Sometimes the only difference between reality TV and blogs is that no one cares about your blog.
My day started with a disgusting smoothie. My usual breakfast smoothie consists of an orange, banana, coconut oil and hemp protein powder. To make it more healthy/disgusting, I added sauerkraut, turmeric and a bunch of kale. I couldn’t finish it. I think I put too much sauerkraut but the kale was gross too.
Sauerkraut = probiotic
Turmeric = anti-inflammatory/anti-oxidant
Kale = I don’t know, because it’s green and supposed to be good for you?
Came across this lovely image during my work day. From half a block a way I thought it might have been a yard sale. Arriving at the site made it conclusive that this was someone’s way of getting rid of their excess clutter. Someone took a big dump.
Over the weekend I decided to do some decluttering myself. I listed this keyboard/mouse combo under the ‘free’ section of Craigslist. I had like 10 responses in the first hour. My best guess is that they ran some kind of computer retail business and were looking to resell it for money. Someone picked it up that same day. I’ve been advertising my love for 35 years and there’s still no takers. Maybe I just need to throw in a keyboard/mouse combo to sweeten the deal.
I’ve owned this hat since 2007. I liked it because it had a Velcro type strap and the years of sun and sweat gave it a nice fade. It was brought to my attention that it looked unsanitary. I couldn’t see this myself at first but I guess I was blinded by love.
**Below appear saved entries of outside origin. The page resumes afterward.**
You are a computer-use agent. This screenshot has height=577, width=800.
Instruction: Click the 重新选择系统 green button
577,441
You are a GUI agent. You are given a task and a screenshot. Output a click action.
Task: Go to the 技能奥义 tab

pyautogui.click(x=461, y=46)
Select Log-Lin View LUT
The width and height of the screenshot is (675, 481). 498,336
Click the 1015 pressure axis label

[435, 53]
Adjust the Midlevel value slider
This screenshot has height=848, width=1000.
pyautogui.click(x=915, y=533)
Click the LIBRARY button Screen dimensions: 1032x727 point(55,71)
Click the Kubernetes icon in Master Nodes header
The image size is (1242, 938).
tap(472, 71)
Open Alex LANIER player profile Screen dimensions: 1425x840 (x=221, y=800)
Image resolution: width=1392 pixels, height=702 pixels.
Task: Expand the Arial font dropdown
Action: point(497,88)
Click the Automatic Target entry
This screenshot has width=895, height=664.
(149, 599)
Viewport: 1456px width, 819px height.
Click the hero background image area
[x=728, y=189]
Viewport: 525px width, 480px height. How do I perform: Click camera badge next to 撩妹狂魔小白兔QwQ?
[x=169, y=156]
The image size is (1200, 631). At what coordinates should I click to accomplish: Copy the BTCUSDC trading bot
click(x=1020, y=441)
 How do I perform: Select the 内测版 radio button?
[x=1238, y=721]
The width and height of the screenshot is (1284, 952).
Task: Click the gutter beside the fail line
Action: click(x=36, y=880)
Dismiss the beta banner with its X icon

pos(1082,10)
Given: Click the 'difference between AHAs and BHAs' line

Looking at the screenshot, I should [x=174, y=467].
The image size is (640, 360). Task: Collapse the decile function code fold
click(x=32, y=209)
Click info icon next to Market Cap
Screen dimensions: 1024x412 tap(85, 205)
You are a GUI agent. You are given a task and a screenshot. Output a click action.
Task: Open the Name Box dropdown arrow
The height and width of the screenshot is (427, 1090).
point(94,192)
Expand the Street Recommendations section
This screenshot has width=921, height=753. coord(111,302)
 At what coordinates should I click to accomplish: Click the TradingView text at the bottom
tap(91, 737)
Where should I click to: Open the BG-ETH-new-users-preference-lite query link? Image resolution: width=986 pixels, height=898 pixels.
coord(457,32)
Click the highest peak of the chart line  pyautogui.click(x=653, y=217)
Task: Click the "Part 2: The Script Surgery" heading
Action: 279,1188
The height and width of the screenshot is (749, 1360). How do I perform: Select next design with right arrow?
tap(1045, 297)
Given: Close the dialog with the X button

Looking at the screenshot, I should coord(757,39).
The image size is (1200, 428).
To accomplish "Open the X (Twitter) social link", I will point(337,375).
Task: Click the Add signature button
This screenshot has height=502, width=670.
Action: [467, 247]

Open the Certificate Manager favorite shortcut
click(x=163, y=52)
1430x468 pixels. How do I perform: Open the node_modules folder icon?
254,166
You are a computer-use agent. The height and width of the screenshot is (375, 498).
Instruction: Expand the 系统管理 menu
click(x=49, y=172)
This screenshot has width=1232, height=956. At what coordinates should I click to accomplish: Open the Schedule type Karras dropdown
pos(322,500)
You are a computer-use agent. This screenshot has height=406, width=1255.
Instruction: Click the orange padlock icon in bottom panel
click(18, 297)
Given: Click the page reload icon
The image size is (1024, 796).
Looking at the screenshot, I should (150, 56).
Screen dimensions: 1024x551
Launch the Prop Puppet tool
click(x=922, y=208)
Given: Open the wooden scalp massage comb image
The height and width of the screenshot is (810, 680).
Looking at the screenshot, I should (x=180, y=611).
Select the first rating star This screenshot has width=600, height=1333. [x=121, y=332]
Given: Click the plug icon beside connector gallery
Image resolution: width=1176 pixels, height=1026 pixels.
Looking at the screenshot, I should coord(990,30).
I threw it in the washing machine with the rest of my laundry one day and it came out like this. At first I thought of how fashionable it looked then I put it on, looked in the mirror and realized it might need to be retired.
There’s a section in where I deliver parcels that has these little libraries. It’s a fairly new phenomenon. It’s such a nice part of life that it almost makes me want to puke. It makes me think of flowers, sunshine, Ned Flanders and small children pulling their small sibling in a wagon. I’m glad to see the honour system is still alive. I may put a dirty magazine in there for fun. No no I won’t do that. Maybe just the bra section from the weekly Sears flyer.
The Kardashians may have an edge on me now but one day, Keeping up with Mr Johnson will be all the rage.